Handicap International is calling for a moratorium on their use and for the weapon to be banned under the UN's 1980 Convention on Conventional Weapons.
Boys at risk
But there is little hope of convincing countries such as the US and Russia to support a ban, Simonazzi told The Associated Press.
"These countries still think they need them for defence purposes," he said. "There are so many in stock that they are simple weapons to use."
In September, a move by Democrats in the United States to stop the Pentagon from using cluster bombs near civilian targets was defeated in the Senate.
Israel dropped four million cluster
bomblets on Lebanon in the war
Cluster bomblets - or sub-munitions - are packed into artillery shells or bombs dropped from aircraft.
Some 200 to 600 of the bomblets are typically scattered over an area the size of a football field from a single cluster-bomb canister fired to destroy airfields or tanks and soldiers.
Usually 10 to 15 per cent - in some cases up to 80 per cent - of the bomblets fail to explode immediately.
Those that do not explode right away can be detonated later by the slightest disturbance, experts say.
With an estimated 33 million sub-munitions lying in current or former war zones, and a further four billion stockpiled by armed forces around the world, the report said the potential for further harm from this type of weapon was significant.
Boys under 18 are particularly at risk, accounting for around 95 per cent of child casualties and about one-third of the overall number the bomblets have killed or injured, according to the report.

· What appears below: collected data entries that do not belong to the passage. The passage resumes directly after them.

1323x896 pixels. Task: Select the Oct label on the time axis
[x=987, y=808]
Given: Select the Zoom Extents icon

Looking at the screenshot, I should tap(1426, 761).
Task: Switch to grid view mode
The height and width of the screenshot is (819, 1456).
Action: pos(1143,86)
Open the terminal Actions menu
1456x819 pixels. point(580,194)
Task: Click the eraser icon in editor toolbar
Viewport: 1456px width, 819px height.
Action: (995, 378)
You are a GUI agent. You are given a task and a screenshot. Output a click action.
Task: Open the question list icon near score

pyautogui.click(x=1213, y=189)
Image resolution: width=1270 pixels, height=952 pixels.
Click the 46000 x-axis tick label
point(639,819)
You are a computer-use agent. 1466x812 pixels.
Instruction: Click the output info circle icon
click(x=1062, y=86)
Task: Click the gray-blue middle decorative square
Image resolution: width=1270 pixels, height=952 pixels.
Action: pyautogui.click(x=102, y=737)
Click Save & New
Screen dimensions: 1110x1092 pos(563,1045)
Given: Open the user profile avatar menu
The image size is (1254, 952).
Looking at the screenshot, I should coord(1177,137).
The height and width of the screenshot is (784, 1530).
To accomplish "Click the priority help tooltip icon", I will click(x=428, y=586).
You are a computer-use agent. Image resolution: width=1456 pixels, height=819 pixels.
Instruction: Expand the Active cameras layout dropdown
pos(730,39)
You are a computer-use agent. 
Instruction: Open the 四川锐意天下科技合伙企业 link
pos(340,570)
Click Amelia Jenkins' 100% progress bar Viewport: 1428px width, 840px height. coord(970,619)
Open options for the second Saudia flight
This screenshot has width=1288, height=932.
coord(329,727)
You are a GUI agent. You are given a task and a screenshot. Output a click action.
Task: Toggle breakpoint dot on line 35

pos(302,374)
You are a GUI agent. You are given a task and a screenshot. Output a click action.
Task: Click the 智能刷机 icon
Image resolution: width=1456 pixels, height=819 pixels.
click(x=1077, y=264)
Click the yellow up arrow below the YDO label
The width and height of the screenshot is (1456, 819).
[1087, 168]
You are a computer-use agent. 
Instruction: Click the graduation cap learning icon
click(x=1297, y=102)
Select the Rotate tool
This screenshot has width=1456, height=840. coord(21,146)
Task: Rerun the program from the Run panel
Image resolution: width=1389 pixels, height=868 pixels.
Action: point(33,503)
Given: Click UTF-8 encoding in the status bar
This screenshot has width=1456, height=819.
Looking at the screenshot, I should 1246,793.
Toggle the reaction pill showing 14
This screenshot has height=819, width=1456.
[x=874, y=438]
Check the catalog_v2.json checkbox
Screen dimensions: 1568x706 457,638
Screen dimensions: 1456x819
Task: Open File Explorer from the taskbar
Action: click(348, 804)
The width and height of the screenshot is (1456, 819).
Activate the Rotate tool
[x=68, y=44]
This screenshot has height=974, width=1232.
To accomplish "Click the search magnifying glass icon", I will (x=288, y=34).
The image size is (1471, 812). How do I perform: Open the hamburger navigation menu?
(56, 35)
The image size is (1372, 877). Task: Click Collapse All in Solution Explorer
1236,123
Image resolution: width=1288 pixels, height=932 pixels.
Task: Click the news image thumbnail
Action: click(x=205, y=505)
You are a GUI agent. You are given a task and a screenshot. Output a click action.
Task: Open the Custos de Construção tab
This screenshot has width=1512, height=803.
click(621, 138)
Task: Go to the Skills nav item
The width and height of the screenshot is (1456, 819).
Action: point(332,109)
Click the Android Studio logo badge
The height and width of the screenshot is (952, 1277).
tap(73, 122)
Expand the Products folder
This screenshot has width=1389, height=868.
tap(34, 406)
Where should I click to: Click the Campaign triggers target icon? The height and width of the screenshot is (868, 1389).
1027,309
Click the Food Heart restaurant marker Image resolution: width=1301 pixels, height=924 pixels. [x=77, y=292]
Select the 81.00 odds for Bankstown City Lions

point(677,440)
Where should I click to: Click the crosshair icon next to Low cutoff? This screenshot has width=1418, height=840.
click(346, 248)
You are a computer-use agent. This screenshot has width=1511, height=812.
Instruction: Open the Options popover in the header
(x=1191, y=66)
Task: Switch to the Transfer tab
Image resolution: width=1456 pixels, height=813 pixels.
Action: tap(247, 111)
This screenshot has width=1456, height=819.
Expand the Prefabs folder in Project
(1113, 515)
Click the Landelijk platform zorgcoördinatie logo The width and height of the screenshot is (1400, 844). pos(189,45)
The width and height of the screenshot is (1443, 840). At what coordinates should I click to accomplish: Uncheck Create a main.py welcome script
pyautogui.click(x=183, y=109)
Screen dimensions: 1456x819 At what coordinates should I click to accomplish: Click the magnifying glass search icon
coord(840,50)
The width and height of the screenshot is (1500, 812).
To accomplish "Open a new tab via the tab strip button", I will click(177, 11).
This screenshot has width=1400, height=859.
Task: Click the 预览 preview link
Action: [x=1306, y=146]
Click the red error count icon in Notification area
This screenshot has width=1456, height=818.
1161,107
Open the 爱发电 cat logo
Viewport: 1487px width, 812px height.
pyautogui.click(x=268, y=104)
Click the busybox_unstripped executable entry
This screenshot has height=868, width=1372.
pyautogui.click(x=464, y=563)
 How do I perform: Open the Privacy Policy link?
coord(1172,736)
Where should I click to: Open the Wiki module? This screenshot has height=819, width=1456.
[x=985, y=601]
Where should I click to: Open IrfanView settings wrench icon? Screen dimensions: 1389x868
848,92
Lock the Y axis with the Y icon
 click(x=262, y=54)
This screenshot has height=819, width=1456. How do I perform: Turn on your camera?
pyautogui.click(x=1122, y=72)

This is because boys in many countries are responsible for herding animals and collecting wood or water, during which they are exposed to unexploded bomblets lying on open land.
Cluster bombs have killed or injured at least 2,060 people in Iraq, where up to 1.8 million sub-munitions have been dropped by US-led coalition forces, Handicap International said.
It also cited the growing risk from militant groups independent of governments, highlighting Hezbollah's use of Chinese-made cluster bombs against targets in northern Israel.
Israel dropped an estimated four million sub-munitions on Lebanon during fighting in July and August, and an average of two people are still being killed or injured in the country every day, Kathleen Maes, the group's victim assistance coordinator, told reporters.